# [solved]Mal ne dumme Frage zur Thinkpad Tastatur...

## curator

Hi,

wie gesagt es geht um ne Thinkpad Tastatur und die hat so zwei Tasten über den normalen Pfeiltasten, sind Grau hinterlegt. Bildgemäß sowas wie "Fenster links" und Fenster rechts". Da ich nicht mal weiß, wofür die unter Windows gut sind, wollt ich mal fragen ob einer weiß wofür die gut sind, und eventuell sogar weiß, wie ich die ansteuern kann? (Beryl Viewport wechseln wäre zB ne Möglichkeit.)Last edited by curator on Sun May 06, 2007 11:31 am; edited 1 time in total

----------

## psyqil

 *http://arstechnica.com/reviews/hardware/thinkpad-x41.ars/3 wrote:*   

> Internet navigation
> 
> Here is a good idea. The unused spaces around the arrow keys are wasted on most laptop keyboards, but the X41 uses them as dedicated web browser keys for paging forward and backward.
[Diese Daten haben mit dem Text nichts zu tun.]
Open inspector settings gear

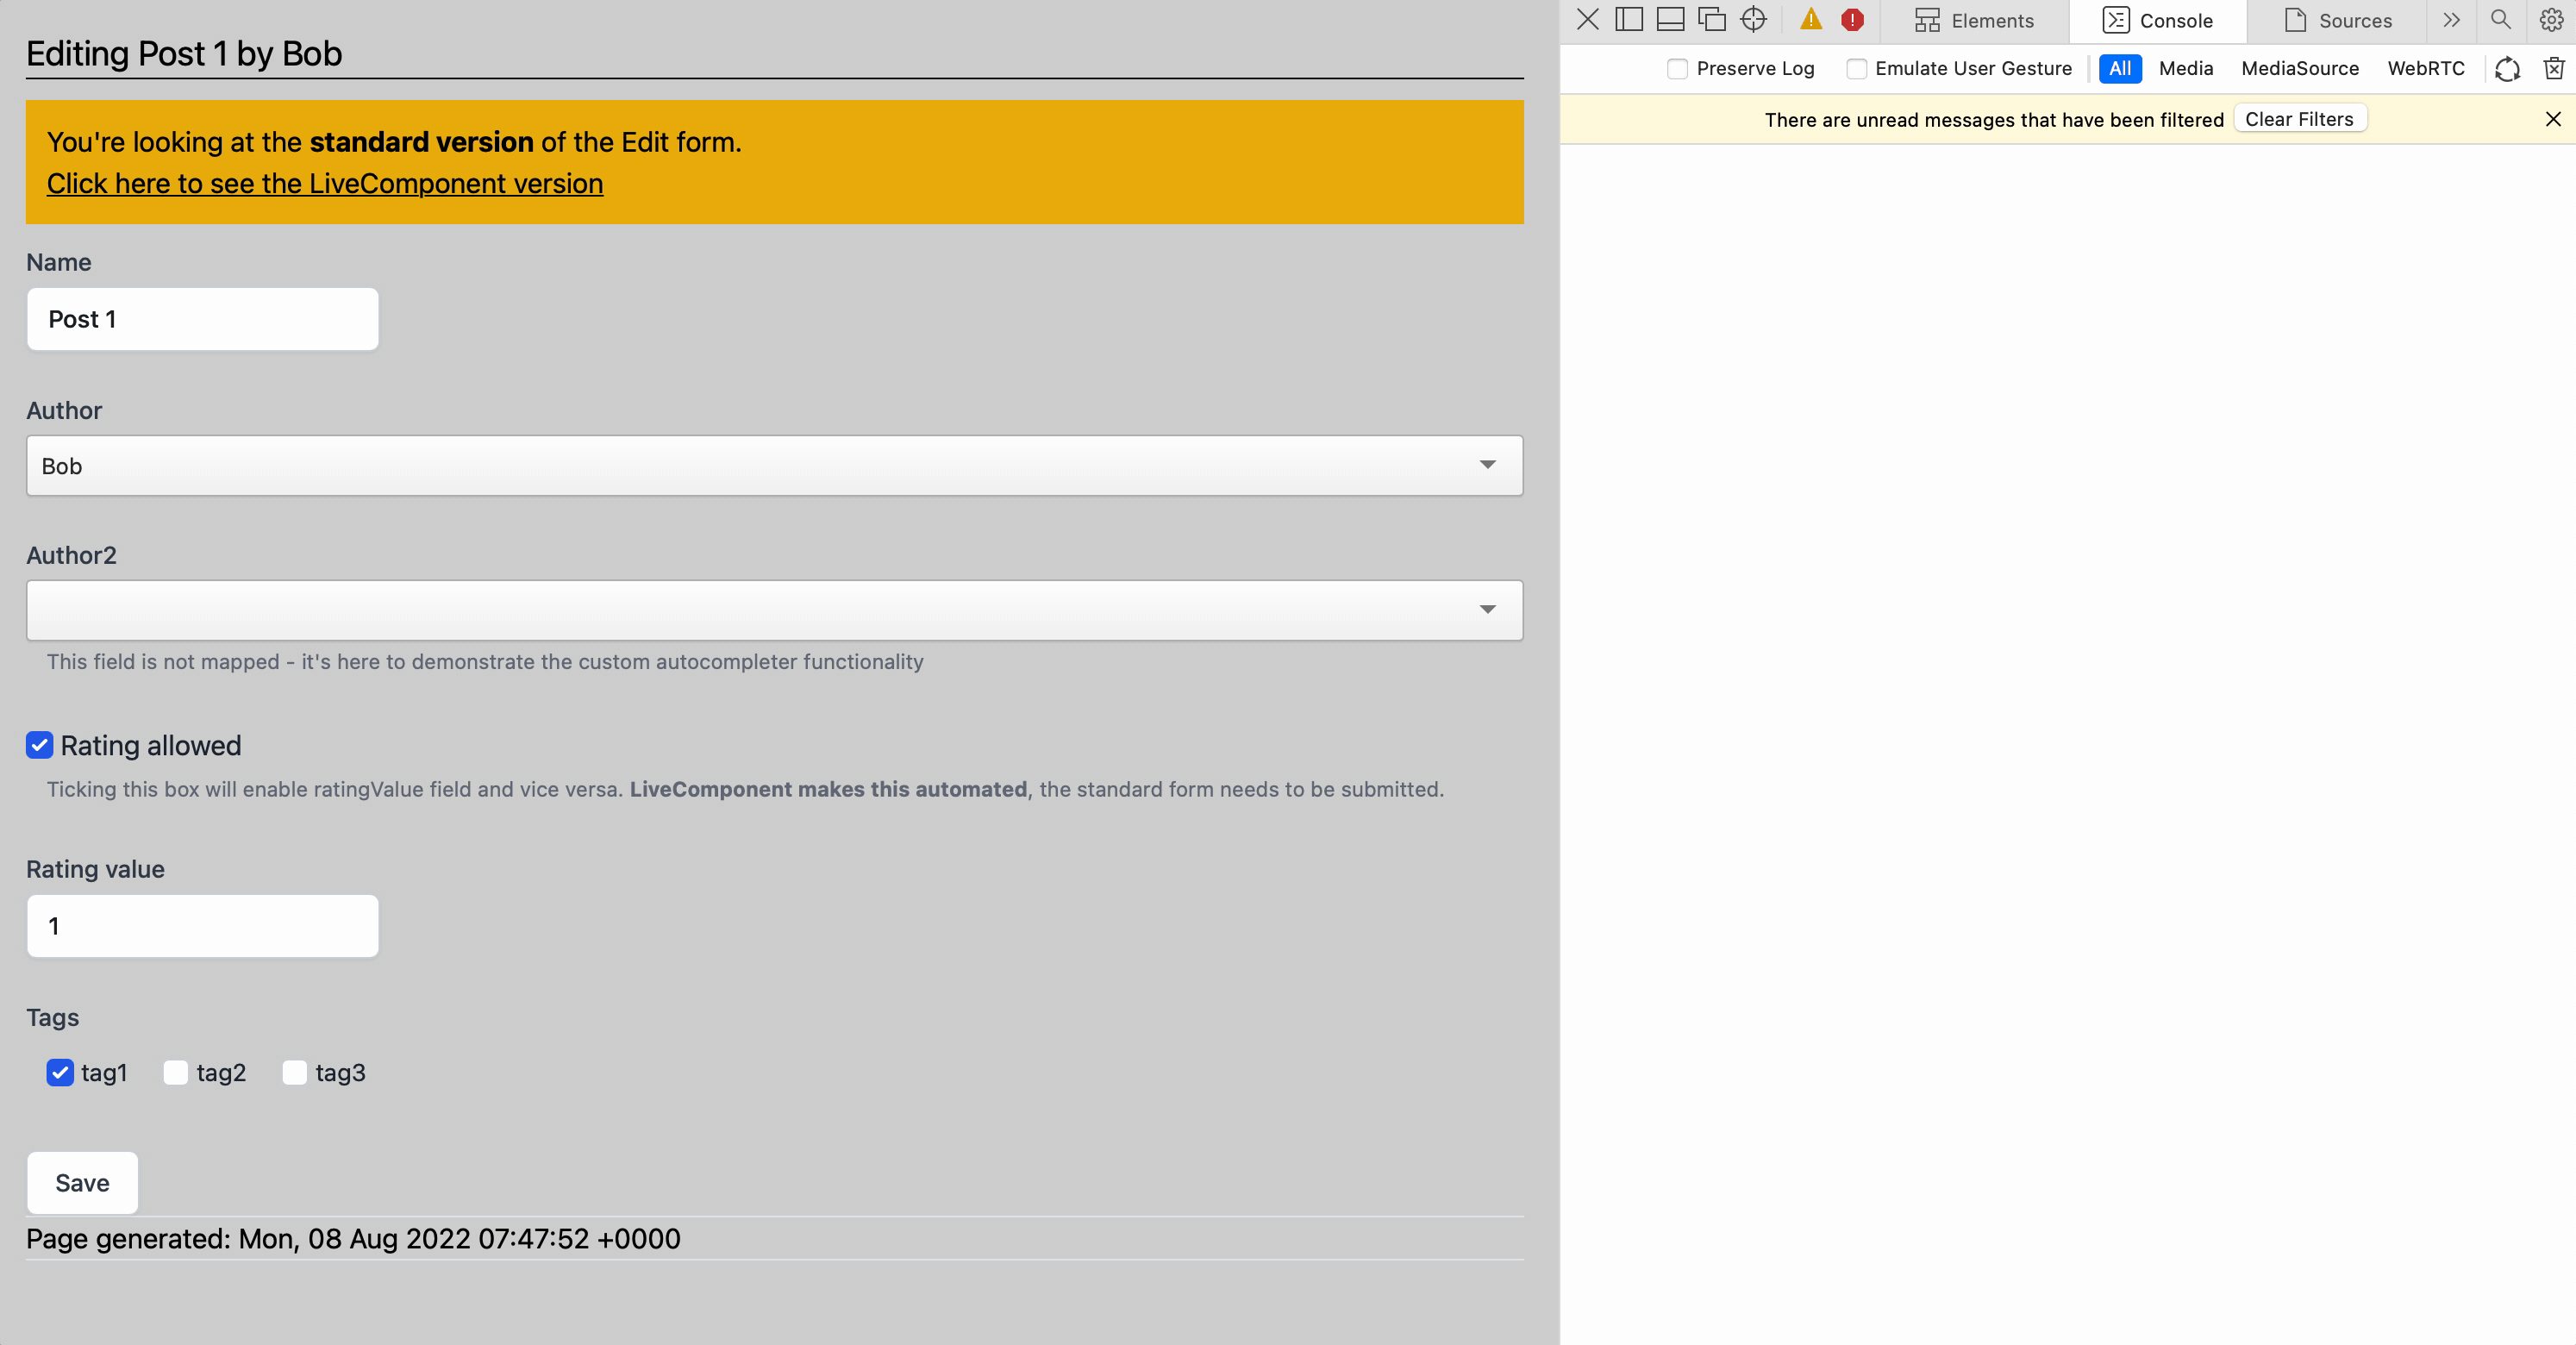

 Ob die ansprechbar sind, kannst Du mittels xev testen und mit xmodmap dann definieren.

----------

## curator

```
KeyPress event, serial 32, synthetic NO, window 0x2e00001,

    root 0x4d, subw 0x0, time 1341101, (-188,99), root:(330,312),

    state 0x0, keycode 234 (keysym 0x0, NoSymbol), same_screen YES,

    XLookupString gives 0 bytes:

    XmbLookupString gives 0 bytes:

    XFilterEvent returns: False

KeyRelease event, serial 32, synthetic NO, window 0x2e00001,

    root 0x4d, subw 0x0, time 1341141, (-188,100), root:(330,313),

    state 0x0, keycode 234 (keysym 0x0, NoSymbol), same_screen YES,

    XLookupString gives 0 bytes:

    XFilterEvent returns: False

KeyPress event, serial 32, synthetic NO, window 0x2e00001,

    root 0x4d, subw 0x0, time 1341436, (-190,100), root:(328,313),

    state 0x0, keycode 233 (keysym 0x0, NoSymbol), same_screen YES,

    XLookupString gives 0 bytes:

    XmbLookupString gives 0 bytes:

    XFilterEvent returns: False

KeyRelease event, serial 32, synthetic NO, window 0x2e00001,

    root 0x4d, subw 0x0, time 1341523, (-190,101), root:(328,314),

    state 0x0, keycode 233 (keysym 0x0, NoSymbol), same_screen YES,

    XLookupString gives 0 bytes:

    XFilterEvent returns: False
```

Was muss ich denn jetzt in xmodmap machen?

----------

## toralf

Also ich habe dies hier definiert : *Quote:*   

> tfoerste@n22 ~ $ cat .Xmodmap
> 
> keycode 234 = XF86Back
> 
> keycode 233 = XF86Forward
> ...

 allerdings habe ich damit unter Firefox keinen Effekt erzielen können.

----------

## beejay

Ich benutze die für "Auf Desktop links des aktuellen wechseln" bzw. "Auf Desktop rechts des aktuellen wechseln". Funktioniert prima. Funktioniert auch für den Qube unter Beryl. Wofür die Unter Windows gedacht sind: Keine Ahnung.

----------

## curator

Perfekt toralf,

genau so gehts!

erst die Tasten "bekannt machen" und dann hab ich bei Beryl einfach per Hand eingetragen : XF86Back etc., wunder bar!!

----------

## hoschi

Entweder Fenster nach Links/Rechts Umschalten oder Vorwaerts/Rueckwaerts im Datei/Webbrowser. Ich habe sie gar nicht gebunden.

----------

## curator

Leicht zu früh gefreut.

Geht zwar, aber nach jedem neustart muss man das xmodmap ./Xmodmap  neu ausführen, was man ja noch mit nem autostart lösen könnte. Aber Beryl vergisst leider die kommandos auch, wahrscheinlich, weil zu der zeit, wo beryl startet, die tasten nicht definiert sind.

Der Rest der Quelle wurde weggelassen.